## Data section
────
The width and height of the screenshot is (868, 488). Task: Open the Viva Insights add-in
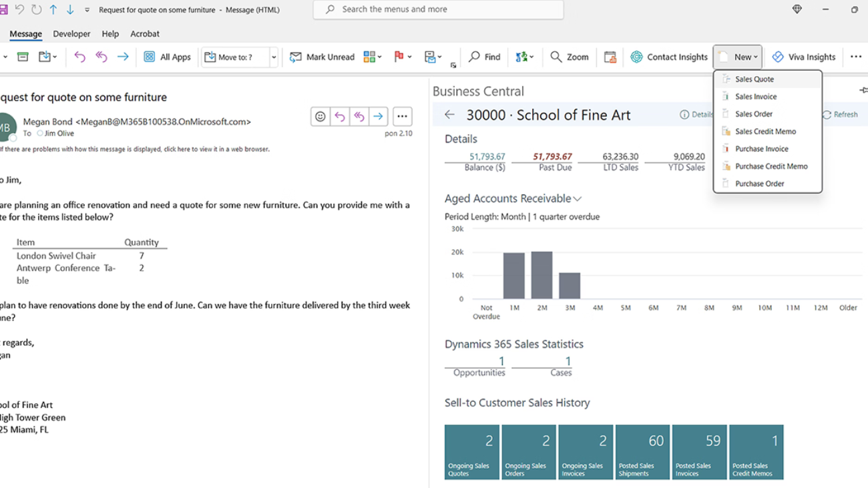tap(804, 57)
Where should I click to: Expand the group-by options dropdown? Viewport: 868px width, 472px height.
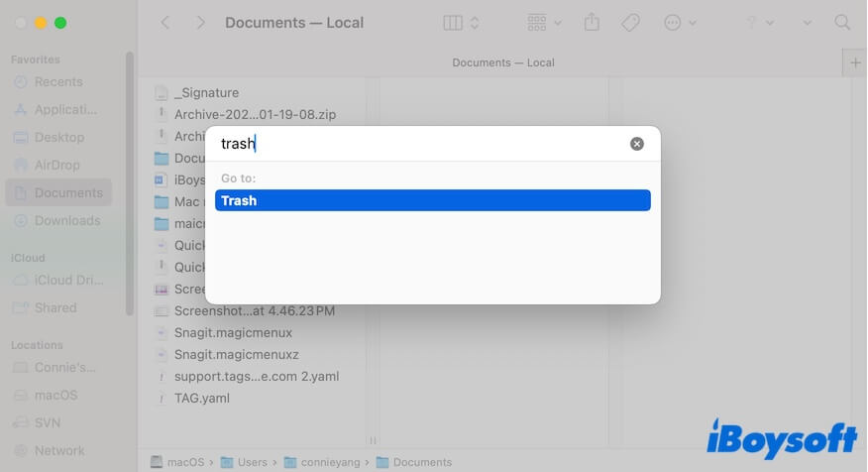[x=544, y=22]
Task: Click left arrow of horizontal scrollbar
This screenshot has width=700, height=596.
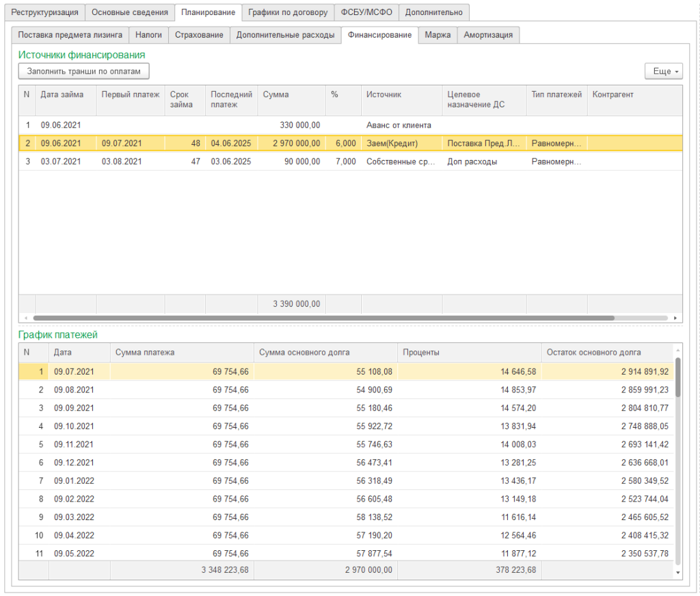Action: pyautogui.click(x=25, y=318)
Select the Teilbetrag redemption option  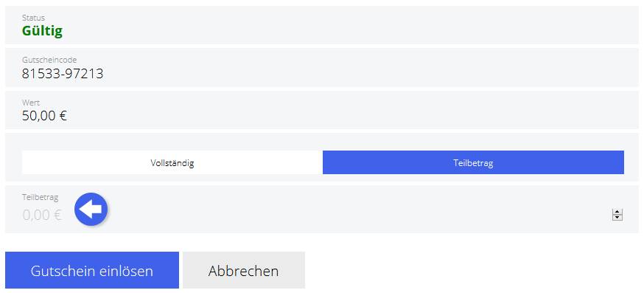[x=473, y=162]
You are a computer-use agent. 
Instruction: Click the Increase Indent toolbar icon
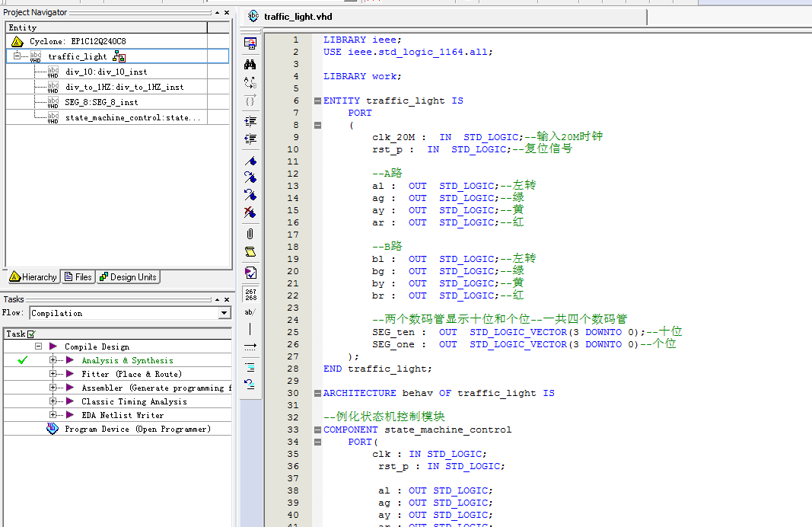click(250, 121)
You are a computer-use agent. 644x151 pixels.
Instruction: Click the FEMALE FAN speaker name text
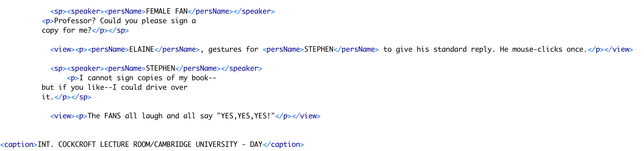click(x=167, y=11)
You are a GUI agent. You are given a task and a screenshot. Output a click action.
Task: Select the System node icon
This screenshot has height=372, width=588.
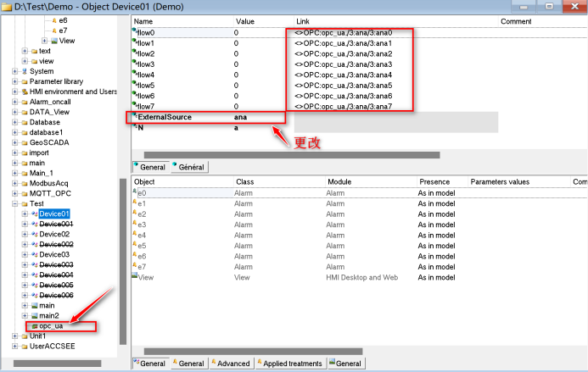[x=25, y=71]
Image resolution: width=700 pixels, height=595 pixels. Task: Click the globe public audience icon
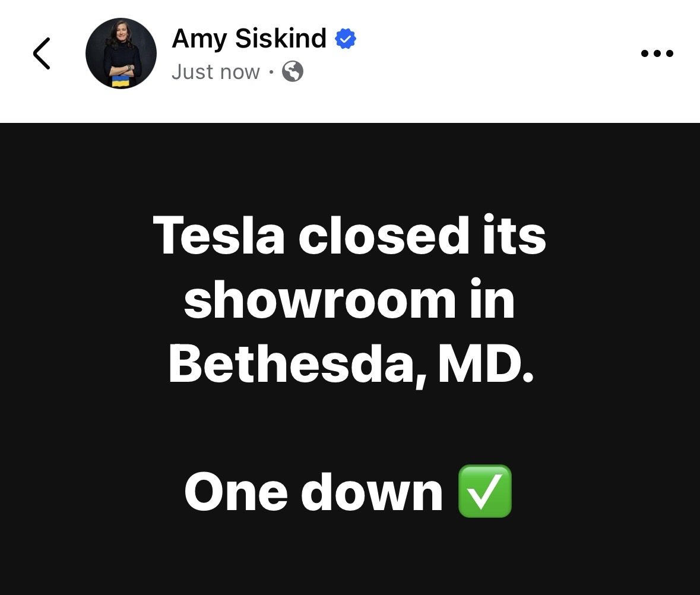click(293, 72)
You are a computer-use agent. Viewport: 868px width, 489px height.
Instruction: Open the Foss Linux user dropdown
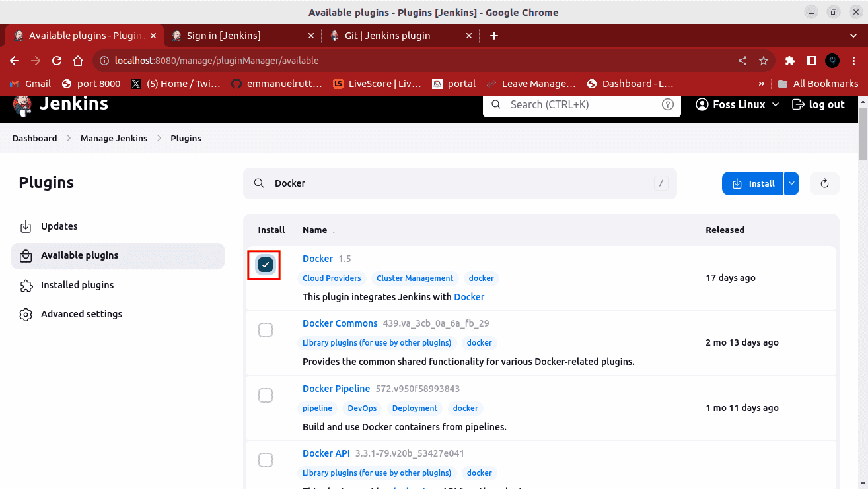(738, 104)
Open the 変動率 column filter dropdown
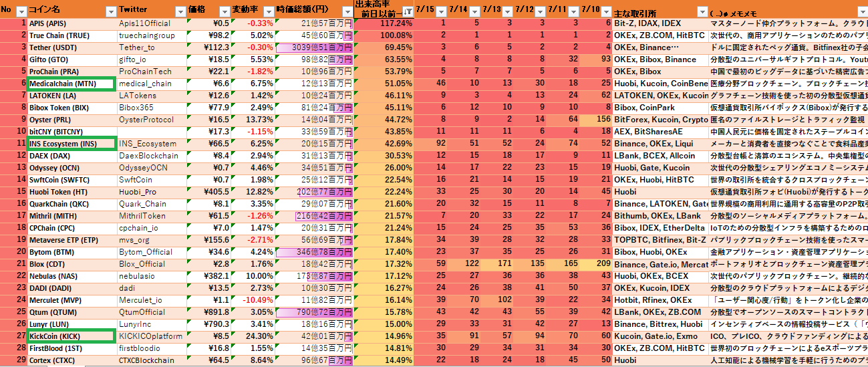Image resolution: width=868 pixels, height=367 pixels. [268, 11]
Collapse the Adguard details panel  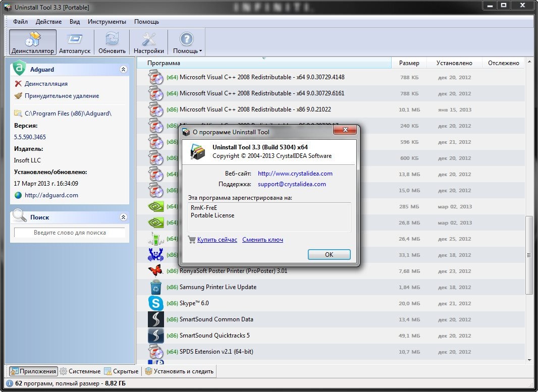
────
## What the task requires
Please find each line in the records above that holds the word "agent", and copy it.

## Task response
You are a computer-use agent. 
You are a computer-use agent. 644x151 pixels.
You are a GUI agent. You are given a task and a screenshot. Output a click action.
You are a computer-use agent. Viewport: 868px width, 489px height.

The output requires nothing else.